Given entries
──────

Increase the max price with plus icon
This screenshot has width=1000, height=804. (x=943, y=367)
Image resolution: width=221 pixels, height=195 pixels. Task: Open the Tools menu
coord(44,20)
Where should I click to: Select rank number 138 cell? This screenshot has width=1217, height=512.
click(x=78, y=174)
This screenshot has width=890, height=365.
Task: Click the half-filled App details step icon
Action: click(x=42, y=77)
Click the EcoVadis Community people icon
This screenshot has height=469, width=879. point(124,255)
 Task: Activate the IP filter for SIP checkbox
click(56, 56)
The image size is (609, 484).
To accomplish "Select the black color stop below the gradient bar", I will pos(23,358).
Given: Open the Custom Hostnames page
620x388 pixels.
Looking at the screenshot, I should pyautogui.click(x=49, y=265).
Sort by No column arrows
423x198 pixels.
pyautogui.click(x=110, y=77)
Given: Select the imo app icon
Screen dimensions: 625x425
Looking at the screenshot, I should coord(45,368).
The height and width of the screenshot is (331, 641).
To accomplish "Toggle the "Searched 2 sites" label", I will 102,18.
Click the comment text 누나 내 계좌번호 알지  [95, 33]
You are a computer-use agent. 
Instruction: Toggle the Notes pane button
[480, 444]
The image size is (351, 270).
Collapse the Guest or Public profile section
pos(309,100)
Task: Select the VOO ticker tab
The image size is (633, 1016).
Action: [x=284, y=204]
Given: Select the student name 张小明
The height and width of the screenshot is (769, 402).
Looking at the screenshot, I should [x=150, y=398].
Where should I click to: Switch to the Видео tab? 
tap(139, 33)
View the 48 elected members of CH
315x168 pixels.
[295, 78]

──────

What the exercise asks
Each line of the listing is to be printed again, unchanged.

Answer box
Increase the max price with plus icon
This screenshot has width=1000, height=804. (x=943, y=367)
Image resolution: width=221 pixels, height=195 pixels. Task: Open the Tools menu
coord(44,20)
Where should I click to: Select rank number 138 cell? This screenshot has width=1217, height=512.
click(x=78, y=174)
This screenshot has width=890, height=365.
Task: Click the half-filled App details step icon
Action: click(x=42, y=77)
Click the EcoVadis Community people icon
This screenshot has height=469, width=879. point(124,255)
 Task: Activate the IP filter for SIP checkbox
click(56, 56)
The image size is (609, 484).
To accomplish "Select the black color stop below the gradient bar", I will pos(23,358).
Given: Open the Custom Hostnames page
620x388 pixels.
Looking at the screenshot, I should pyautogui.click(x=49, y=265).
Sort by No column arrows
423x198 pixels.
pyautogui.click(x=110, y=77)
Given: Select the imo app icon
Screen dimensions: 625x425
Looking at the screenshot, I should coord(45,368).
The height and width of the screenshot is (331, 641).
To accomplish "Toggle the "Searched 2 sites" label", I will 102,18.
Click the comment text 누나 내 계좌번호 알지  [95, 33]
You are a computer-use agent. 
Instruction: Toggle the Notes pane button
[480, 444]
The image size is (351, 270).
Collapse the Guest or Public profile section
pos(309,100)
Task: Select the VOO ticker tab
The image size is (633, 1016).
Action: [x=284, y=204]
Given: Select the student name 张小明
The height and width of the screenshot is (769, 402).
Looking at the screenshot, I should [x=150, y=398].
Where should I click to: Switch to the Видео tab? 
tap(139, 33)
View the 48 elected members of CH
315x168 pixels.
[295, 78]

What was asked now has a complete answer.